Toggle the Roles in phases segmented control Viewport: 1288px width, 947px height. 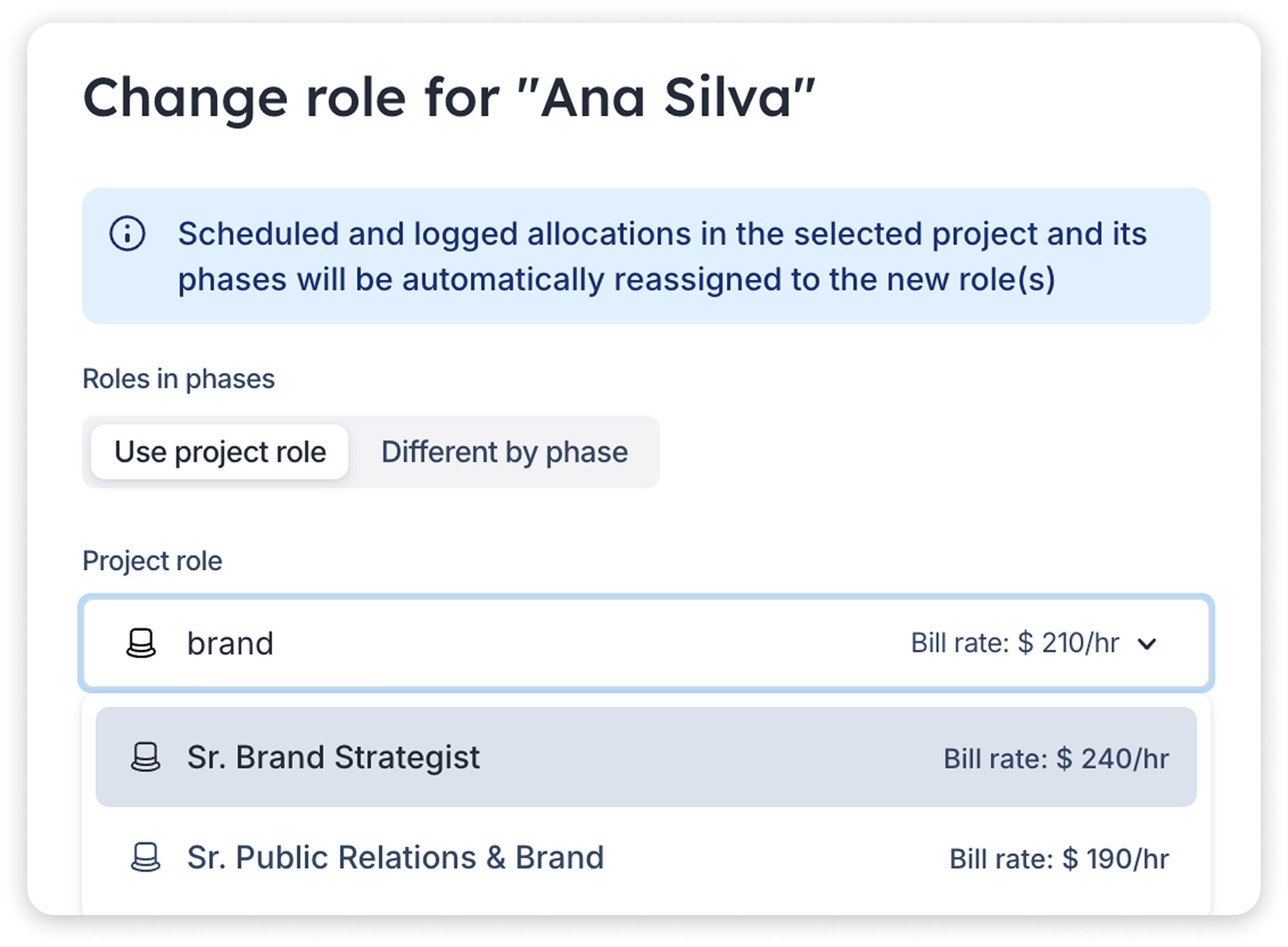point(371,452)
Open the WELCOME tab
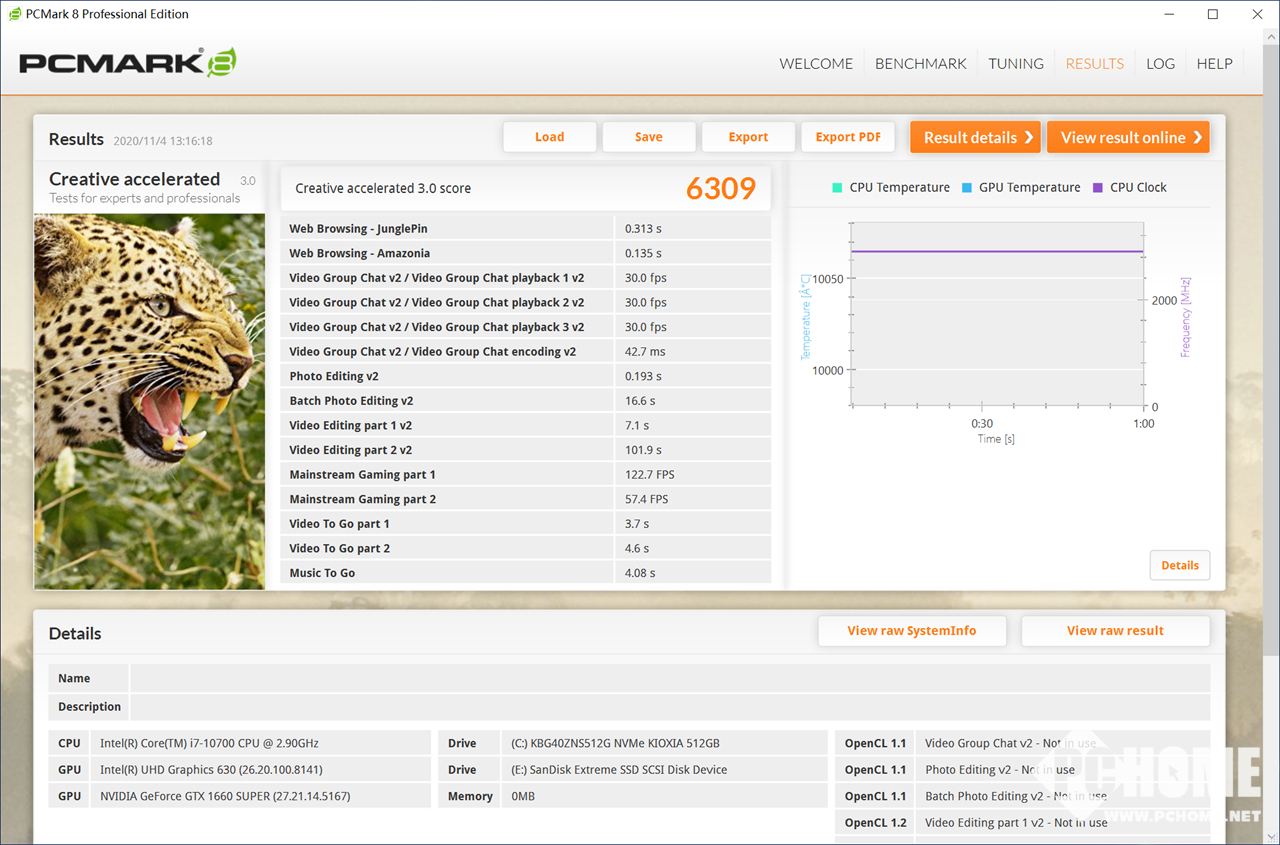The width and height of the screenshot is (1280, 845). tap(816, 64)
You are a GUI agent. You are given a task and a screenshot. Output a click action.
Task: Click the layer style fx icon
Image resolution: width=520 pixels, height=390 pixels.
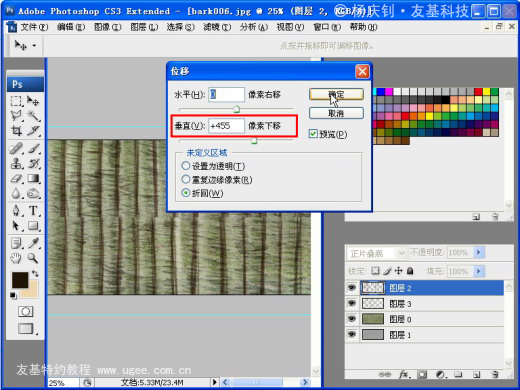pos(404,375)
━━━━━━━━━━━━━━━━━━━━━━━━━━━━━━
### EXERCISE GOAL
Leave the pictures aside and print exactly, and only, the lines from the one with "Open the WELCOME tab" through the end of the data, both included.

### RESULT
Open the WELCOME tab
The width and height of the screenshot is (1280, 845). tap(816, 64)
You are a GUI agent. You are given a task and a screenshot. Output a click action.
Task: Click the layer style fx icon
Image resolution: width=520 pixels, height=390 pixels.
pos(404,375)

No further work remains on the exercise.